There is a rumor going around that writing Girl Gone Nova almost made my head explode.
I may have started it by whining on Twitter.
When I finished my last book, The Key, I had a plan. I knew what book I was going to write and who would star in it. No way was I paying attention to some guy who was not only miffed by my portrayal of his “wholly justified actions” (his words not mine), but who couldn’t believe he didn’t get the girl. He’s a smart guy. I don’t know what part of “you aren’t the hero” he didn’t understand, but he wouldn’t leave it alone.
Finally, to get him out of my head, I promised him I’d try to give him a better showing in the third book, but the leader of most of a galaxy had already had second billing. Third billing wasn’t going to do it. The guy is stubborn beyond belief and wouldn’t go away. I agreed to mull the idea. I think it was at this point that my head began the warm up to almost exploding.
It was an intriguing idea, taking someone from almost bad guy to hero. I’m not the first to do it, but this was a guy who strutted onto the page wearing pink. He fooled me the first time I met him. I bought the whole, goofball thing and he dang near got the girl.
Against my better judgment, I began to wonder what kind of story would fit him and what was the “right” girl for a guy done in shades of gray, but not afraid to wear pink? A guy who was a politician, for Pete’s sake.
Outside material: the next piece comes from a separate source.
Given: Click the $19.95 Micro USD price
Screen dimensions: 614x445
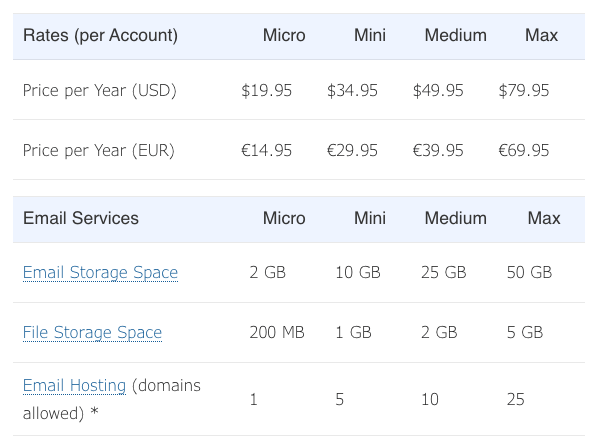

A guy who needed to be punished … not rewarded with the love of a “good” woman.
Unless she wasn’t “good?” What if she was exactly what he deserved for making my life difficult? I had the power. I could give him my headache.
At first, I had a hard time figuring her out because she lived in the shadows — even when she was out in the open. Those shadows wrapped around her and lived inside her. They obscured who she was to even the most intent observer — unless it was someone who also lived in shadow. And she liked pink.
I learned her name (though even that she didn’t give up easily).
Delilah Oliver Clementyne — Doc to everyone — because she doesn’t have friends.
Just like Delilah in the Bible, she figures out a target’s strengths and turns them to vapor.
Travel to another galaxy with sealed orders? No problem.
Do the impossible when she gets there? Might take a little longer, but doable.
Doc is probably the scariest heroine I’ve ever written. She’s a genius. She’s got beyond black ops training. Few illusions. Ice cold — until she wasn’t anymore. Sure she didn’t have a heart until it started beating for the wrong guy. And she has a secret. A big secret. It’s part of her strength and the key to taking her down if the wrong person figures it out.
Helfron Giddioni, the Leader of the Gadi people and half the Garradian Galaxy was the wrong person — until he became the right one.
Usually I feel a little guilty when I create characters and make them suffer. These two needed all I could throw at them. What almost made my head explode was how much they took and how hard they made me work to make them suffer.
And the guy the book was supposed to be about? Don’t worry. I gave him a better gig than Hel got. He strolls onto the pages in my upcoming steampunk / science fiction romance, Tangled In Time, releasing December, 2010 and meets a girl he’d like to take home to meet his mom — if they can figure out how to get home.
Each book in my Project Enterprise/Garradian Universe series is connected, though they can be read stand alone. Of course, I’m biased, but I wonder why you’d want to.